START EXERCISE INPUTS

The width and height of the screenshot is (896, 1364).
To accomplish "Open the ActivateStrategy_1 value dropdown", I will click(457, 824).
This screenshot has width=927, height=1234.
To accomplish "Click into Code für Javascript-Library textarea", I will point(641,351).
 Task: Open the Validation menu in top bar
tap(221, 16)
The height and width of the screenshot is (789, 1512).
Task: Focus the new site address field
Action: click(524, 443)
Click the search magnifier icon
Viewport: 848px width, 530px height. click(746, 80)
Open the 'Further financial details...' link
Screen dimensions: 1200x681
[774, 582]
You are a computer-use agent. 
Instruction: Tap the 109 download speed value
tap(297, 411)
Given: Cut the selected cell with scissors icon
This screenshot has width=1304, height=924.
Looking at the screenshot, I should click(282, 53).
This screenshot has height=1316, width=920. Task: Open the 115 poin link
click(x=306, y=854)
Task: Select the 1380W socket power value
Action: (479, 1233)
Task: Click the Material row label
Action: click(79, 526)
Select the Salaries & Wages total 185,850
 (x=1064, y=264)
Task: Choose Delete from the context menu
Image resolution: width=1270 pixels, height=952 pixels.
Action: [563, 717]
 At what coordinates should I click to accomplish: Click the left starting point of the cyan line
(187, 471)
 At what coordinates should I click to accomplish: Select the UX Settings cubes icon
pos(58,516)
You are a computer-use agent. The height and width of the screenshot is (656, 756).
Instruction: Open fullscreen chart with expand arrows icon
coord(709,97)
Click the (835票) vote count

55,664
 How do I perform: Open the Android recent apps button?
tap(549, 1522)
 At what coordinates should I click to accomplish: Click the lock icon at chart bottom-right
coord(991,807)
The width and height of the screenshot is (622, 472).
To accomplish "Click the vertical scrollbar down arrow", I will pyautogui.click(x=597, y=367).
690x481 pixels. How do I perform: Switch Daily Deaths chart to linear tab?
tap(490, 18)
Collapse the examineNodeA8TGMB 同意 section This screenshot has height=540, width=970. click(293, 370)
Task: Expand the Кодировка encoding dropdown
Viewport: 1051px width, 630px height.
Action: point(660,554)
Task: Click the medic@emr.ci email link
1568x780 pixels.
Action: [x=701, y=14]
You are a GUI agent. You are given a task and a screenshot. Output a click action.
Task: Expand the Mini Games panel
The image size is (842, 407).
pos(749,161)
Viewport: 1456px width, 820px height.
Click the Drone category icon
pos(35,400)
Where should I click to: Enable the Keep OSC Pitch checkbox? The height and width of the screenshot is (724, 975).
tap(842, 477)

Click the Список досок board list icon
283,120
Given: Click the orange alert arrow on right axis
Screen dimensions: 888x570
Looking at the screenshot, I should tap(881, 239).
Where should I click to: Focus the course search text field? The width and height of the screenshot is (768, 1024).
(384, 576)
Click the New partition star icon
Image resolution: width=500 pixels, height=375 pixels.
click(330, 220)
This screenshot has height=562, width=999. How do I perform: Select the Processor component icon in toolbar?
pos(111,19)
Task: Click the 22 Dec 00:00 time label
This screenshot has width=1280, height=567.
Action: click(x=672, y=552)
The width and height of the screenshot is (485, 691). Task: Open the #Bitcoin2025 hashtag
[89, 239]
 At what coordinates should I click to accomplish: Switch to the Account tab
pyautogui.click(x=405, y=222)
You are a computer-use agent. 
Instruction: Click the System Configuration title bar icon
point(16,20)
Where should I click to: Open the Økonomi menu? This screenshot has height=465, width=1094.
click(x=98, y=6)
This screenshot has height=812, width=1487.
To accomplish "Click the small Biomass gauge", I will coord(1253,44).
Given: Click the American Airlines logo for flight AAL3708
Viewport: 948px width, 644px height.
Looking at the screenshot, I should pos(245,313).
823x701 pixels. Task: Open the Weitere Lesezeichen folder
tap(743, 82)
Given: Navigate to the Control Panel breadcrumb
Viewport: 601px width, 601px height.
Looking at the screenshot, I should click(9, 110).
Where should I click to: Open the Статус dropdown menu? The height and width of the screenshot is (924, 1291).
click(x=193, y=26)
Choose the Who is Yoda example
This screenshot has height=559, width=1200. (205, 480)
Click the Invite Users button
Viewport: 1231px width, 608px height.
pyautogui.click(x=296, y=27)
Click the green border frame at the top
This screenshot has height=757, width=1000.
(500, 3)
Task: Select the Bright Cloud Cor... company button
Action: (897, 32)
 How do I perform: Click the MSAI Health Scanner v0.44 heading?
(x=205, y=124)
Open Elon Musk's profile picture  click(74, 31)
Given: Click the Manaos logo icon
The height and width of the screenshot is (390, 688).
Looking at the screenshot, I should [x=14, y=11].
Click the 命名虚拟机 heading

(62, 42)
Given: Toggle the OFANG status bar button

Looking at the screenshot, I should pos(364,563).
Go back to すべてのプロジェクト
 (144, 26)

END EXERCISE INPUTS

**WORK INSTRUCTION**
Write out the records above exactly as given.

**EXERCISE OUTPUT**
The width and height of the screenshot is (896, 1364).
To accomplish "Open the ActivateStrategy_1 value dropdown", I will click(457, 824).
This screenshot has width=927, height=1234.
To accomplish "Click into Code für Javascript-Library textarea", I will point(641,351).
 Task: Open the Validation menu in top bar
tap(221, 16)
The height and width of the screenshot is (789, 1512).
Task: Focus the new site address field
Action: click(524, 443)
Click the search magnifier icon
Viewport: 848px width, 530px height. click(746, 80)
Open the 'Further financial details...' link
Screen dimensions: 1200x681
[774, 582]
You are a computer-use agent. 
Instruction: Tap the 109 download speed value
tap(297, 411)
Given: Cut the selected cell with scissors icon
This screenshot has width=1304, height=924.
Looking at the screenshot, I should click(282, 53).
This screenshot has height=1316, width=920. Task: Open the 115 poin link
click(x=306, y=854)
Task: Select the 1380W socket power value
Action: (479, 1233)
Task: Click the Material row label
Action: click(79, 526)
Select the Salaries & Wages total 185,850
 (x=1064, y=264)
Task: Choose Delete from the context menu
Image resolution: width=1270 pixels, height=952 pixels.
Action: [563, 717]
 At what coordinates should I click to accomplish: Click the left starting point of the cyan line
(187, 471)
 At what coordinates should I click to accomplish: Select the UX Settings cubes icon
pos(58,516)
You are a computer-use agent. The height and width of the screenshot is (656, 756).
Instruction: Open fullscreen chart with expand arrows icon
coord(709,97)
Click the (835票) vote count

55,664
 How do I perform: Open the Android recent apps button?
tap(549, 1522)
 At what coordinates should I click to accomplish: Click the lock icon at chart bottom-right
coord(991,807)
The width and height of the screenshot is (622, 472).
To accomplish "Click the vertical scrollbar down arrow", I will pyautogui.click(x=597, y=367).
690x481 pixels. How do I perform: Switch Daily Deaths chart to linear tab?
tap(490, 18)
Collapse the examineNodeA8TGMB 同意 section This screenshot has height=540, width=970. click(293, 370)
Task: Expand the Кодировка encoding dropdown
Viewport: 1051px width, 630px height.
Action: point(660,554)
Task: Click the medic@emr.ci email link
1568x780 pixels.
Action: [x=701, y=14]
You are a GUI agent. You are given a task and a screenshot. Output a click action.
Task: Expand the Mini Games panel
The image size is (842, 407).
pos(749,161)
Viewport: 1456px width, 820px height.
Click the Drone category icon
pos(35,400)
Where should I click to: Enable the Keep OSC Pitch checkbox? The height and width of the screenshot is (724, 975).
tap(842, 477)

Click the Список досок board list icon
283,120
Given: Click the orange alert arrow on right axis
Screen dimensions: 888x570
Looking at the screenshot, I should tap(881, 239).
Where should I click to: Focus the course search text field? The width and height of the screenshot is (768, 1024).
(384, 576)
Click the New partition star icon
Image resolution: width=500 pixels, height=375 pixels.
click(330, 220)
This screenshot has height=562, width=999. How do I perform: Select the Processor component icon in toolbar?
pos(111,19)
Task: Click the 22 Dec 00:00 time label
This screenshot has width=1280, height=567.
Action: click(x=672, y=552)
The width and height of the screenshot is (485, 691). Task: Open the #Bitcoin2025 hashtag
[89, 239]
 At what coordinates should I click to accomplish: Switch to the Account tab
pyautogui.click(x=405, y=222)
You are a computer-use agent. 
Instruction: Click the System Configuration title bar icon
point(16,20)
Where should I click to: Open the Økonomi menu? This screenshot has height=465, width=1094.
click(x=98, y=6)
This screenshot has height=812, width=1487.
To accomplish "Click the small Biomass gauge", I will coord(1253,44).
Given: Click the American Airlines logo for flight AAL3708
Viewport: 948px width, 644px height.
Looking at the screenshot, I should pos(245,313).
823x701 pixels. Task: Open the Weitere Lesezeichen folder
tap(743, 82)
Given: Navigate to the Control Panel breadcrumb
Viewport: 601px width, 601px height.
Looking at the screenshot, I should click(9, 110).
Where should I click to: Open the Статус dropdown menu? The height and width of the screenshot is (924, 1291).
click(x=193, y=26)
Choose the Who is Yoda example
This screenshot has height=559, width=1200. (205, 480)
Click the Invite Users button
Viewport: 1231px width, 608px height.
pyautogui.click(x=296, y=27)
Click the green border frame at the top
This screenshot has height=757, width=1000.
(500, 3)
Task: Select the Bright Cloud Cor... company button
Action: (897, 32)
 How do I perform: Click the MSAI Health Scanner v0.44 heading?
(x=205, y=124)
Open Elon Musk's profile picture  click(74, 31)
Given: Click the Manaos logo icon
The height and width of the screenshot is (390, 688).
Looking at the screenshot, I should [x=14, y=11].
Click the 命名虚拟机 heading

(62, 42)
Given: Toggle the OFANG status bar button

Looking at the screenshot, I should pos(364,563).
Go back to すべてのプロジェクト
 (144, 26)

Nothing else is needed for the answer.